■ **EXERCÍCIO CURTO A**:
Segundo o texto selecionado abaixo, o que foi feito com o conteúdo dos discos dos computadores durante as buscas?

Pelo que, não existe fundamento razoável para que se possa equacionar a possibilidade de existir por parte do arguido uma eliminação e/ou ocultação de provas que só com a detenção seriam acauteladas, XXIV.

Até porque com as buscas domiciliárias e as efetuadas no seu local de trabalho, já teria sido assegurado que as provas não fossem destruídas, dissimuladas ou até mesmo ocultadas, pois foi copiado o conteúdo dos discos dos computadores e apreendidos os documentos considerados com interesse para os autos.

Ademais, XXV.

O comportamento do arguido indiciava que se apresentaria espontaneamente perante autoridade judiciária no prazo que lhe fosse fixado.

Assim, XXVI.

Não se verificando os requisitos cumulativos apontados no n.º 1, al. a), b) e c) do artigo 257º do Código de Processo Penal, impera a ilegalidade na emissão do mandado de detenção fora de flagrante delito pelo Ministério Público e consequentemente no despacho que a validou a fls. …, uma vez que não foram respeitados os requisitos constantes do nº1 do artigo 257º do Código de Processo Penal.

XXVII.

Sendo tal despacho nulo também o são os actos subsequentes, como o interrogatório do arguido e das medidas cautelares que lhe foram impostas.

III - Da nulidade do primeiro interrogatório judicial XXVIII.

Ao arguido presente para 1º interrogatório judicial e aplicação de medidas de coação deve ser dado conhecimento circunstanciado dos elementos constantes do processo que permitem o juízo de indiciação efetuado e a consequente aplicação da medida de coação, nos termos constantes do artigo 141º, nº 4 alínea c), d), e) do Código de Processo Penal.

Todavia, XXIX.

O defensor do arguido, apesar de ter solicitado antes do primeiro interrogatório a consulta do processo, apenas lhe foi permitida a consulta dos elementos de prova que suportaram o mandado de busca.

■ **EXERCÍCIO CURTO B**:
Informe quantas linhas abaixo contêm a palavra "item", respondendo só com o número. Maiúsculas e minúsculas contam como diferentes.

■ **DADOS DA TAREFA**:
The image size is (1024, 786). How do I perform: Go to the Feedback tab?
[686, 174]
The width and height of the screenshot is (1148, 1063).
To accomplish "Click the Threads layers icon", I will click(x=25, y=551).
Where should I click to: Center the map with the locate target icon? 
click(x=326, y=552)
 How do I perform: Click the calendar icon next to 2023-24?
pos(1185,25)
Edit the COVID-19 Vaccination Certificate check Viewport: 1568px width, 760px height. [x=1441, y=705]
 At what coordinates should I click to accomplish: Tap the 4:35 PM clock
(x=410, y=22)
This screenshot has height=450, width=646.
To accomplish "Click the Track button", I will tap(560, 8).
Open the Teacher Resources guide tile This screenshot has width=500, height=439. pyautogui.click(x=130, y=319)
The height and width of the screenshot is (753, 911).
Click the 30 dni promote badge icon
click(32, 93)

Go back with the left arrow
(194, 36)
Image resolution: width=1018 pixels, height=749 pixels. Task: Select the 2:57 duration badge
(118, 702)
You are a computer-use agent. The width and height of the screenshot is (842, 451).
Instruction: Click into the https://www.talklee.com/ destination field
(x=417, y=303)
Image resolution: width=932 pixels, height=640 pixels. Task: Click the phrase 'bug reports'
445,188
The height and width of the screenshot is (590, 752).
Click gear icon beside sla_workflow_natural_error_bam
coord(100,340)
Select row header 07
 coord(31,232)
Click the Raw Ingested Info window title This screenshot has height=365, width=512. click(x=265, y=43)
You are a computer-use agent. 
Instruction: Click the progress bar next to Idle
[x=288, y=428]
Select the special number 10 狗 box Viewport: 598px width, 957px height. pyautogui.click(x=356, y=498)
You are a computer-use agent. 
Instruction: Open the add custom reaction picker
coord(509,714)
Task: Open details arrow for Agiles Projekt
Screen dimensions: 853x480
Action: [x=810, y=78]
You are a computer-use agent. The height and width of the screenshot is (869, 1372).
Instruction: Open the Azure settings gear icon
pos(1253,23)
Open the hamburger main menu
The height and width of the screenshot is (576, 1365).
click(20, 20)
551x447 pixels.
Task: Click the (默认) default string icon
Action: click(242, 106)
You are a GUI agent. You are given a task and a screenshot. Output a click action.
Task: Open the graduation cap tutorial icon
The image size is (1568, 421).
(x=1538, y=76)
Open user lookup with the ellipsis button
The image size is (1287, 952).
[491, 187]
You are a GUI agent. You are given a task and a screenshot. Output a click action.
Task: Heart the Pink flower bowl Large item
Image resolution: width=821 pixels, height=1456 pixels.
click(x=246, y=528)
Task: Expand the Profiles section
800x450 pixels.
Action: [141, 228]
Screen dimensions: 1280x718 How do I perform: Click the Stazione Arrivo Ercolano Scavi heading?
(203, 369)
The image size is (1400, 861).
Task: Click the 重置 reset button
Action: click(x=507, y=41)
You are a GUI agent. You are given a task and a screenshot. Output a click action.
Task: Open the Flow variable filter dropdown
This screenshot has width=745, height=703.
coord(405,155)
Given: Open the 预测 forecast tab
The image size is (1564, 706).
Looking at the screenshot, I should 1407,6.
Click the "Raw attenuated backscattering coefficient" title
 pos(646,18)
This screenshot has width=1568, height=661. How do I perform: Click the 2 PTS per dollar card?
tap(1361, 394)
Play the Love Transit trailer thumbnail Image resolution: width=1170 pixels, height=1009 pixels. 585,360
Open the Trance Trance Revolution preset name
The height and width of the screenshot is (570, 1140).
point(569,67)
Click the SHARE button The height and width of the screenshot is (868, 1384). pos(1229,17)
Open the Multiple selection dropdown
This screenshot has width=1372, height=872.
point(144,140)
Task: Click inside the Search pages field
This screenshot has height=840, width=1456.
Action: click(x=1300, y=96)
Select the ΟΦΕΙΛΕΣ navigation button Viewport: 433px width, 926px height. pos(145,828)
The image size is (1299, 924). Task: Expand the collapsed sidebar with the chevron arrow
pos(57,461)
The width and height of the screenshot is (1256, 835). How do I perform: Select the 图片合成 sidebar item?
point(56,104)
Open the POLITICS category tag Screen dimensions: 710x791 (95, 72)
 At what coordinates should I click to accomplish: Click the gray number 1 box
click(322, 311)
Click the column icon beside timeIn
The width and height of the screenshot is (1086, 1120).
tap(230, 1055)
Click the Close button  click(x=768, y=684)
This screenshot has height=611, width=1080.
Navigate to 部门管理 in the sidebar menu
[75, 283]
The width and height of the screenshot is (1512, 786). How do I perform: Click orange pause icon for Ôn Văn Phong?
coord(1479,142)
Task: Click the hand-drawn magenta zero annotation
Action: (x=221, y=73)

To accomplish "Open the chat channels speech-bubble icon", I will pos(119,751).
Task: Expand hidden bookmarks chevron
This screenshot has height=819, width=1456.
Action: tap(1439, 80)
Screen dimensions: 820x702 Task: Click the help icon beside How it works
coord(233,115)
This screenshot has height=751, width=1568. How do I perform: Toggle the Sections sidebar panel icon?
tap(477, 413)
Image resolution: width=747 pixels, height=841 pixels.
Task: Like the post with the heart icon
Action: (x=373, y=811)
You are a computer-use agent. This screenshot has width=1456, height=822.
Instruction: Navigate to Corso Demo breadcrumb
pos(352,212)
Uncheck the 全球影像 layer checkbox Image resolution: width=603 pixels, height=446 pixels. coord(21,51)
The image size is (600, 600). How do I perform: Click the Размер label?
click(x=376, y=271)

■ **RESULTADO DA TAREFA A**:
O conteúdo dos discos dos computadores foi copiado.

■ **RESULTADO DA TAREFA B**:
2